Interruption-Aware Cooperative Perception for V2X Communication-Aided Autonomous Driving
Shunli Ren, Zixing Lei, Zi Wang, Mehrdad Dianati, Yafei Wang, Siheng Chen, Wenjun Zhang
TL;DR
This work tackles the practical problem of V2X communication interruptions in cooperative perception for autonomous driving. It introduces V2X-INCOP, a system that recovers missing cooperative information by leveraging history through a communication-adaptive multi-scale spatial-temporal predictor, augmented with knowledge distillation from an interruption-free oracle and curriculum learning for stable training. The approach uses a SAFF-based history fusion and a multi-scale predictor to generate current estimates of missing features, enabling pseudo-cooperation and robust late-fusion. Extensive experiments on V2X-Sim, OPV2V, and DAIR-V2X show consistent improvements over state-of-the-art methods across various packet drop rates, including significant gains in average precision and demonstrated resilience to pose noise, indicating strong practical potential for interruption-aware cooperative perception.
Abstract
Cooperative perception can significantly improve the perception performance of autonomous vehicles beyond the limited perception ability of individual vehicles by exchanging information with neighbor agents through V2X communication.

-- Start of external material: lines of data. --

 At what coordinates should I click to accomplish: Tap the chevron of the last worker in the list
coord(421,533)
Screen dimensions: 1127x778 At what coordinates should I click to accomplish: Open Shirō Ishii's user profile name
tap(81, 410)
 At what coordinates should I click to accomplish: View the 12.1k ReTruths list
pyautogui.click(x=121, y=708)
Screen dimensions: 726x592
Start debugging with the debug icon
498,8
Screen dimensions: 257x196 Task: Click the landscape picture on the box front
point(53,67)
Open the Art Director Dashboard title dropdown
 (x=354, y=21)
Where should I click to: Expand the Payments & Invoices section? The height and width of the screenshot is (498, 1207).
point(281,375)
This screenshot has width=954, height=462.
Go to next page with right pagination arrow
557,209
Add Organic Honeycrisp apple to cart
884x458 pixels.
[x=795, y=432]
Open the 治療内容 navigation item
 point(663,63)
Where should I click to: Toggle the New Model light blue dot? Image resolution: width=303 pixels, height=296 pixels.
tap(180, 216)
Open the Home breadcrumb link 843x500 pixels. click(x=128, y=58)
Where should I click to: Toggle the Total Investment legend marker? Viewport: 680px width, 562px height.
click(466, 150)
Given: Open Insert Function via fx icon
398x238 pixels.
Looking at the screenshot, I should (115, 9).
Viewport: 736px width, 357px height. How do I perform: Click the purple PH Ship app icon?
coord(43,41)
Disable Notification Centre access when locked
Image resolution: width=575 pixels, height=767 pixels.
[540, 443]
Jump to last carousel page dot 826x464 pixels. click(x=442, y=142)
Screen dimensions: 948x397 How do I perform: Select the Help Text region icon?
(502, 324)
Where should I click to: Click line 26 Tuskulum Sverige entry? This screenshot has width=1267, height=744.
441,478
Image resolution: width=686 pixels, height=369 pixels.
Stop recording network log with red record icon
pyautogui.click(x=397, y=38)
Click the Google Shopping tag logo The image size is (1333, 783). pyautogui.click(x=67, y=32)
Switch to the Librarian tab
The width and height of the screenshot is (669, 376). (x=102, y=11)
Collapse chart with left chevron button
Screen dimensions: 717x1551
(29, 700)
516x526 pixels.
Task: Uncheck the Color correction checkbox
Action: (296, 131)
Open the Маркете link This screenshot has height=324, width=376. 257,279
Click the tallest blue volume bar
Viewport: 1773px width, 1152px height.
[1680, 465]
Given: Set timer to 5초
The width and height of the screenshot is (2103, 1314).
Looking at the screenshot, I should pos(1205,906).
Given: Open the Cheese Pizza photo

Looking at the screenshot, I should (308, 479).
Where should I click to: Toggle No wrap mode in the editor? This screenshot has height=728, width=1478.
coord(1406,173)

However, most existing work assume ideal communication among agents, ignoring the significant and common \textit{interruption issues} caused by imperfect V2X communication, where cooperation agents can not receive cooperative messages successfully and thus fail to achieve cooperative perception, leading to safety risks. To fully reap the benefits of cooperative perception in practice, we propose V2X communication INterruption-aware COoperative Perception (V2X-INCOP), a cooperative perception system robust to communication interruption for V2X communication-aided autonomous driving, which leverages historical cooperation information to recover missing information due to the interruptions and alleviate the impact of the interruption issue. To achieve comprehensive recovery, we design a communication-adaptive multi-scale spatial-temporal prediction model to extract multi-scale spatial-temporal features based on V2X communication conditions and capture the most significant information for the prediction of the missing information. To further improve recovery performance, we adopt a knowledge distillation framework to give explicit and direct supervision to the prediction model and a curriculum learning strategy to stabilize the training of the model. Experiments on three public cooperative perception datasets demonstrate that the proposed method is effective in alleviating the impacts of communication interruption on cooperative perception.